Stored data:
※ ※ ※
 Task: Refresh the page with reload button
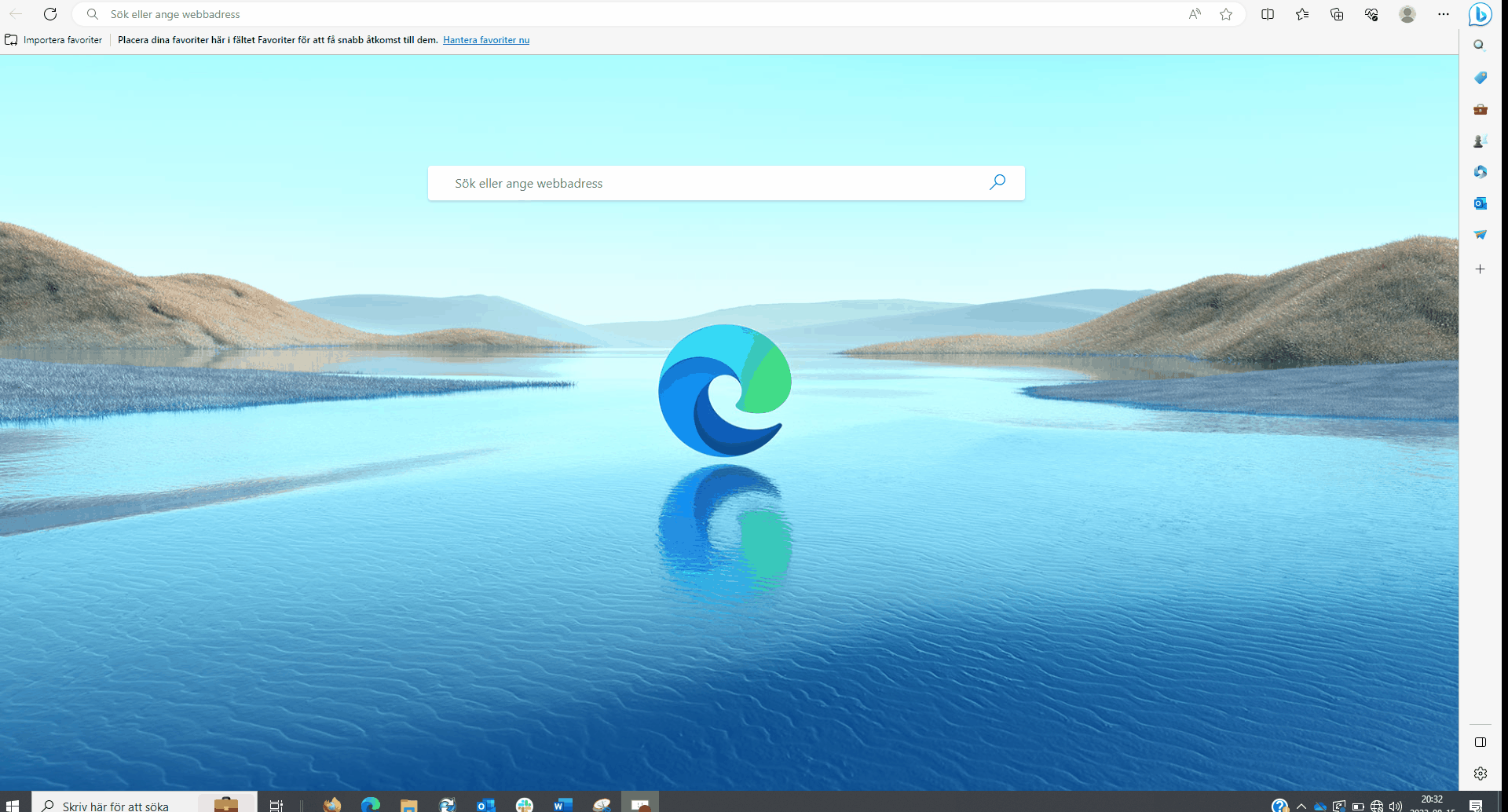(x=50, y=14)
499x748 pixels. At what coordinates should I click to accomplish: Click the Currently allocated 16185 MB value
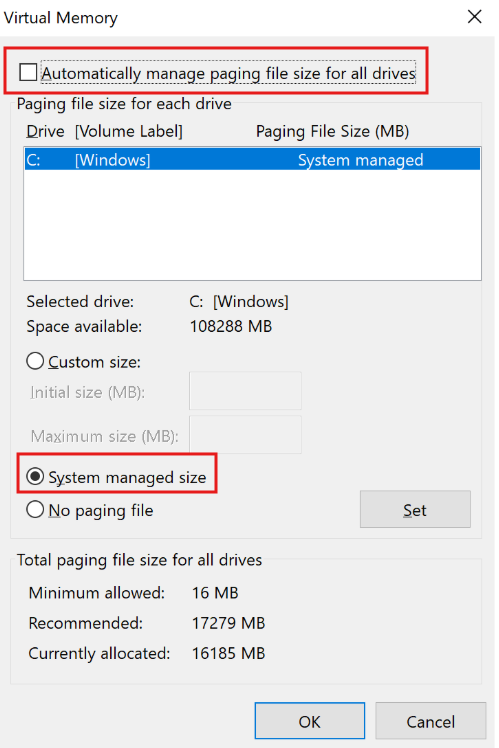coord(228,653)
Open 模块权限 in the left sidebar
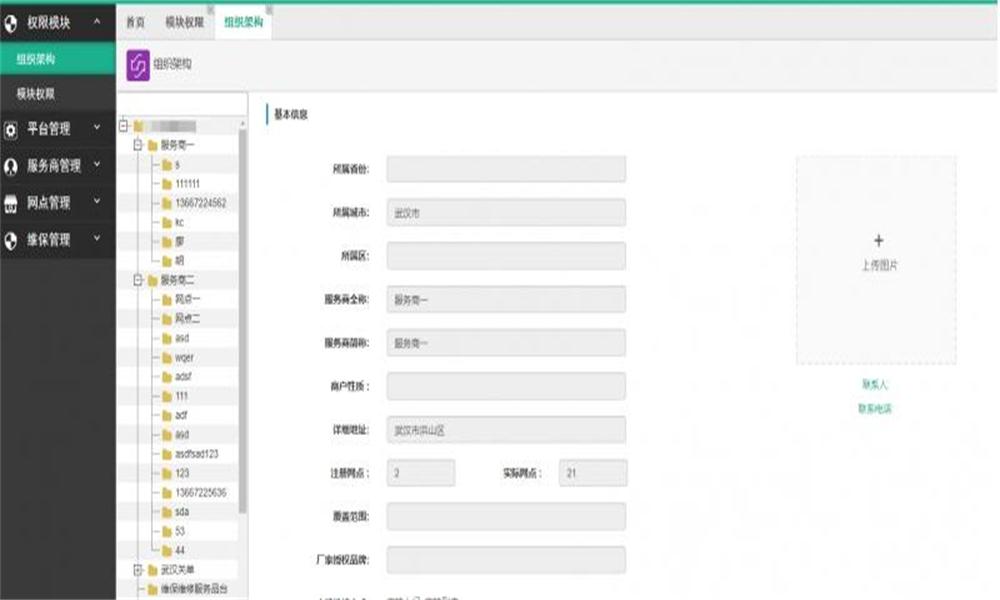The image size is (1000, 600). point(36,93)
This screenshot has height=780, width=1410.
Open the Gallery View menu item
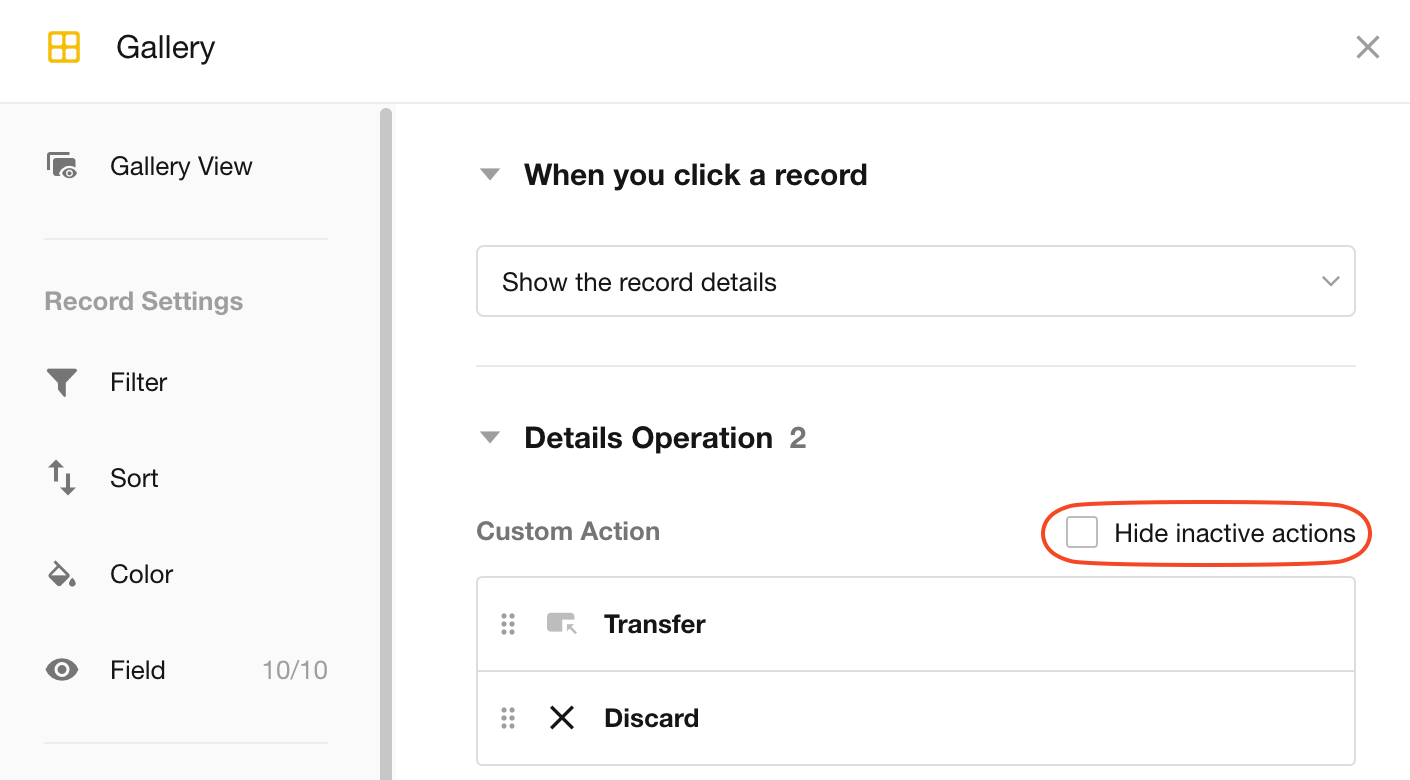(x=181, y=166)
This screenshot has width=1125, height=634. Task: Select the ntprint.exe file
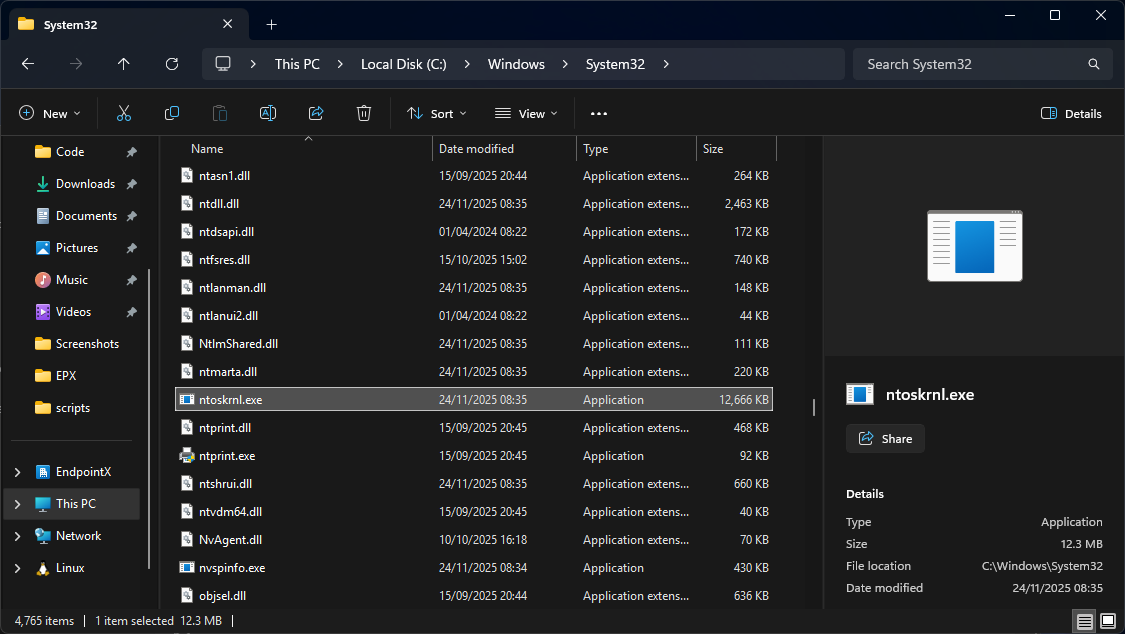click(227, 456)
※ ※ ※
Give again exactly the lines from the one holding "Open 模块权限 in the left sidebar" to the final line of the records, both ends included, and nothing more. Pictures do not belong in the copy.

Open 模块权限 in the left sidebar
The image size is (1000, 600). point(36,93)
This screenshot has height=780, width=1410.
Open the Gallery View menu item
(x=181, y=166)
This screenshot has width=1125, height=634. Task: Select the ntprint.exe file
click(227, 456)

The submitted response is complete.